Иван Бунин - Том 3. Повести и рассказы 1909-1911
Солнце закатилось, на турецких часах двенадцать — и меня постигает участь, подобная участи турецких женщин: женщинам нельзя после заката выходить из дому, путешественникам — вступать в город. Но, стоя возле борта и глядя вниз, на лодку афонских монахов, высматривающих, нет ли паломников, которым они дают приют на своих подворьях в Галате, я вдруг замечаю среди них знакомого, проводника-грека Герасима, и радостно кричу ему по-русски, по-гречески и по-арабски:
— Герасиме! Добрый вечер! Калиспера! Меса бель хайр!
Герасим поднимает кверху очки, ищет меня в толпе и не спеша — ему уже за сорок — улучает среди качки удобный момент, чтобы ухватиться за перила трапа.
Проводник мне не нужен, но не проберешься один после семи часов в город. И Герасим немедленно вступает в свои обязанности.

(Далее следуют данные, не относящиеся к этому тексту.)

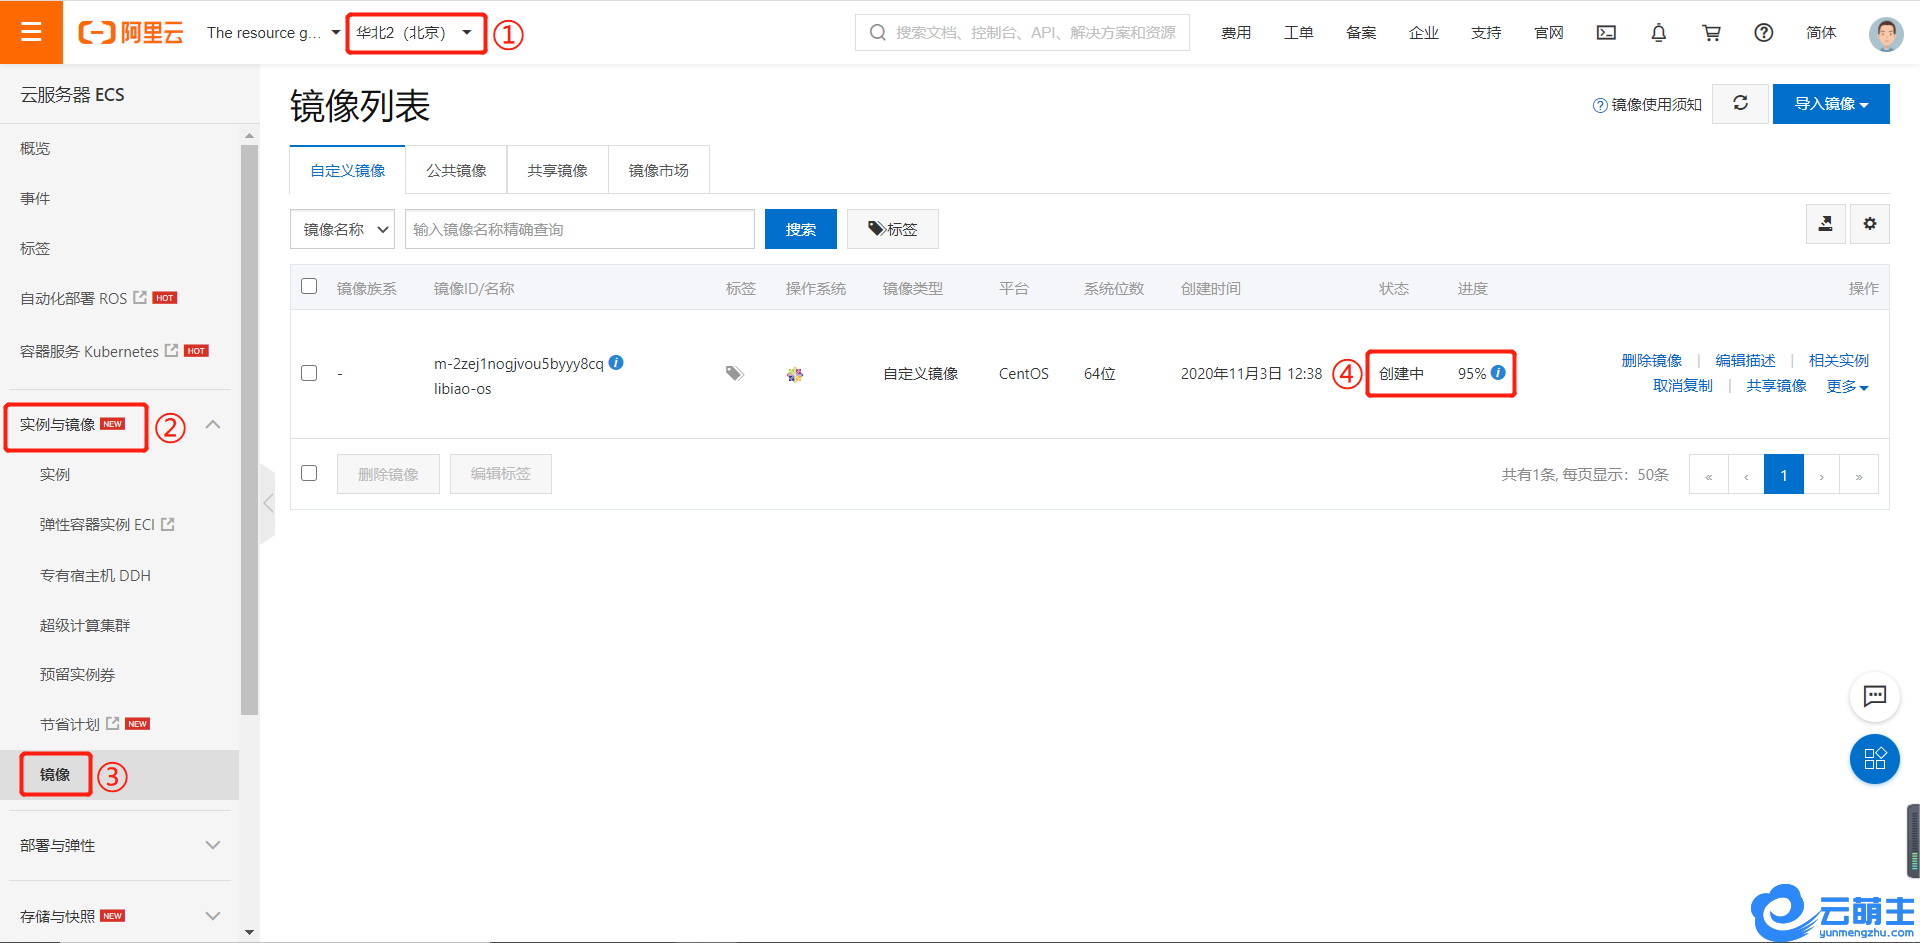This screenshot has height=943, width=1920.
Task: Open column settings gear icon
Action: pyautogui.click(x=1869, y=224)
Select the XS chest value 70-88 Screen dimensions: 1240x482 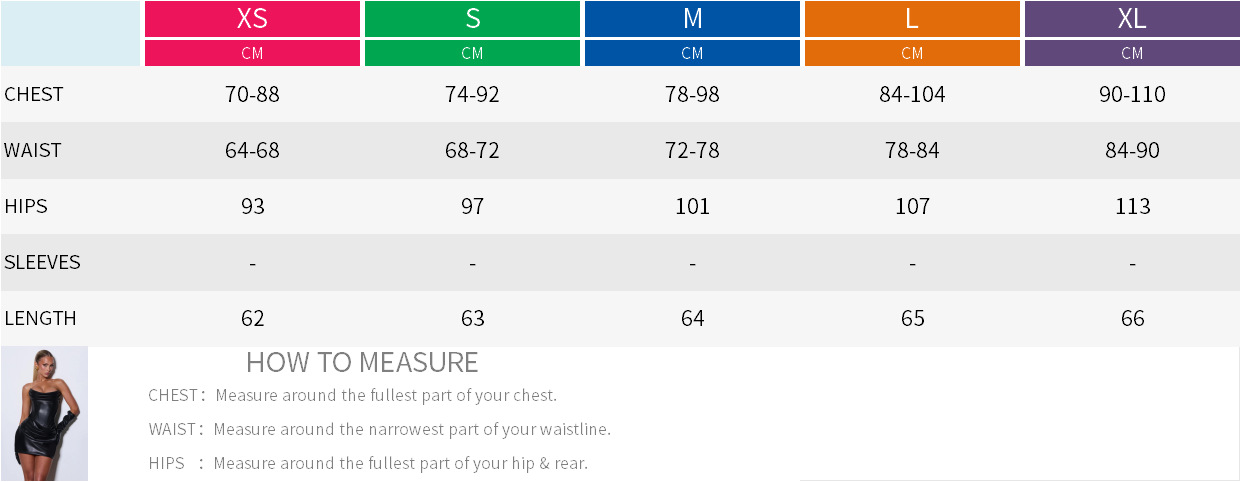click(252, 95)
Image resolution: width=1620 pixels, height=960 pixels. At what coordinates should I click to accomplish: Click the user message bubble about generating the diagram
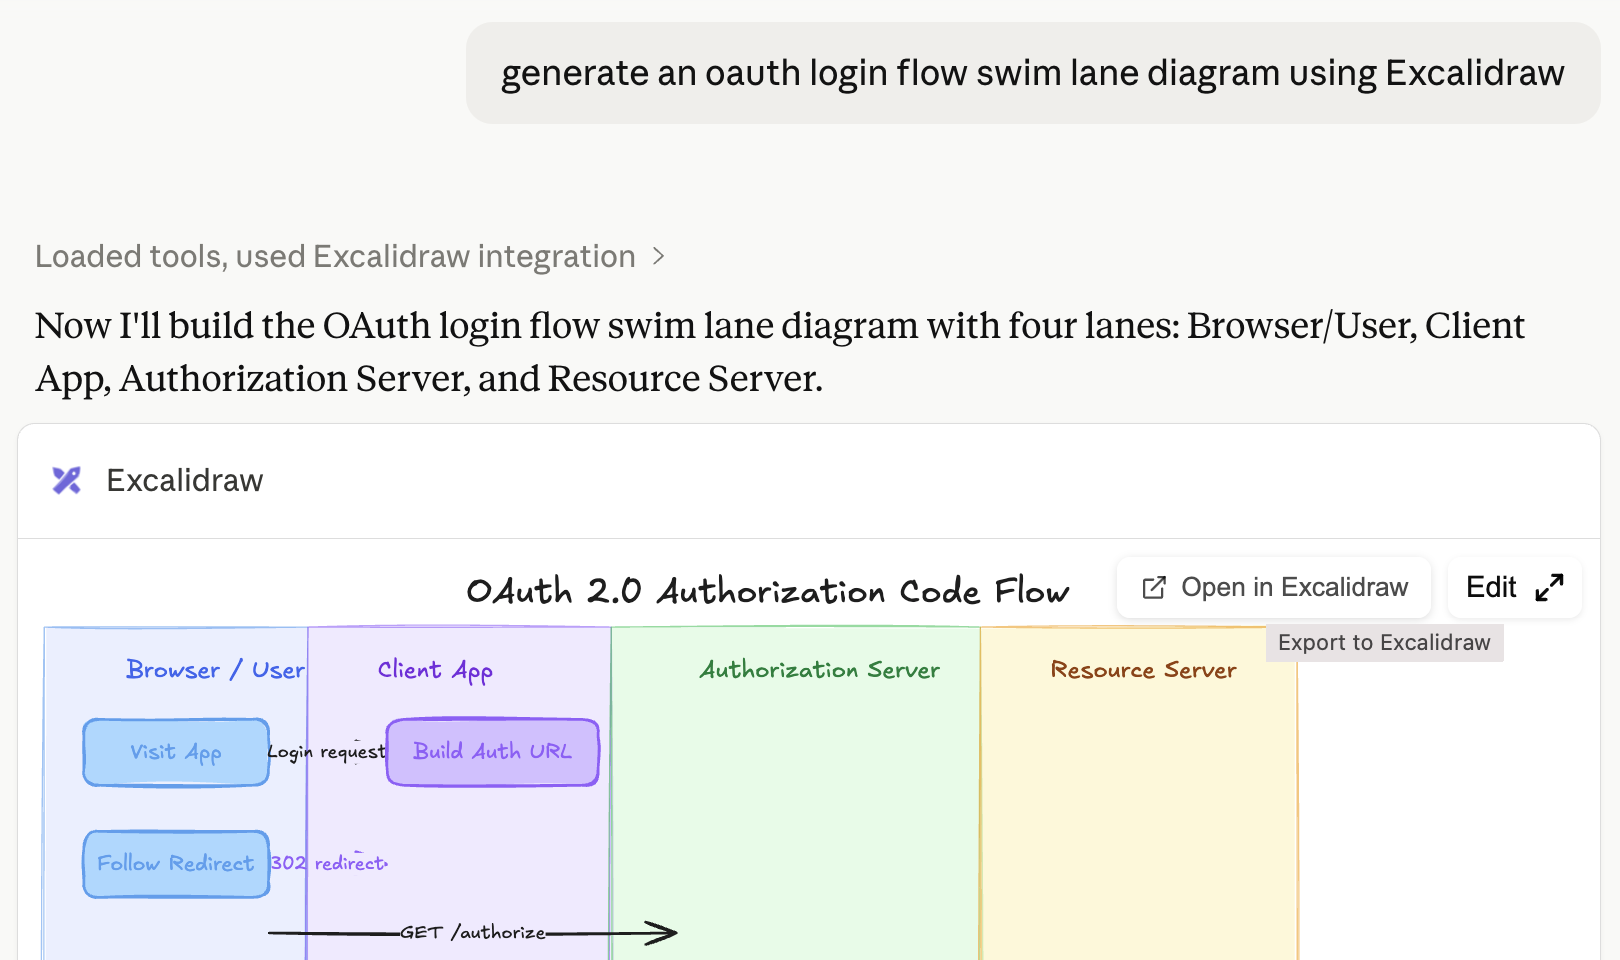pos(1032,72)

Бережно несет он под мышкой тяжелый черный зонт, с которым никогда не разлучается, бережно снимает черную шляпу и вытирает ситцевым платком свою большую коротко стриженную, серебристо-сизую голову… Жарко под черной шляпой! Но Герасим является на пароход всегда в шляпе, в бумажных отложенных воротничках и ветхом черном галстухе в виде летучей мыши…
IIIВозле какой-нибудь маленькой, полуразвалившейся мечети в Скутари, — в этом старинном хане всех караванов Азии, — на каком-нибудь пыльном базаре, окруженном кофейнями, из которых несет чадом жаровен, облитых кипящим бараньим салом, и пестреют халаты толстых хозяев в больших тюрбанах, не редкость видеть грязно-грифельную груду верблюда и погонщика в еще большем тюрбане и овчинной куртке. На главной скутарийской улице есть кофейни почище, где так сладко мечтать за чашечкой кофе на длинных диванах в пестром ситце, тихо поглаживая спину кошки и опустив одну ногу в туфле, на пол, а другую, в чулке, поставив на сиденье. В переулках Скутари, среди пекарен, шорных мастерских и лавочек, заваленных медными болванами для глажения фесок, среди облезлых собак, скитающихся по пыли и ослиному помету, в жаркие и нежные дни ранней приморской весны цветут розовыми восковыми свечечками темно-зеленые платаны, из-за древних садовых стен снегом белеют цветущие плодовые деревья, глядит осыпанное кроваво-лиловым цветом голое иудино дерево…
— Селям! — ласково и сдержанно говорят сидящие под деревьями возле кофеен крупные старики в белых и зеленых чалмах, в меховых безрукавках и халатах, отороченных мехом. — Селям! — говорят они подходящим, легко и красиво касаясь груди и лба, и опять замолкают, отдаваясь дыму нергиле и спокойному созерцанию собак, туристов, ковыляющих женщин, закутанных в розовые и черные фередже, и медленно, важно качающихся на ходу горбунов-верблюдов.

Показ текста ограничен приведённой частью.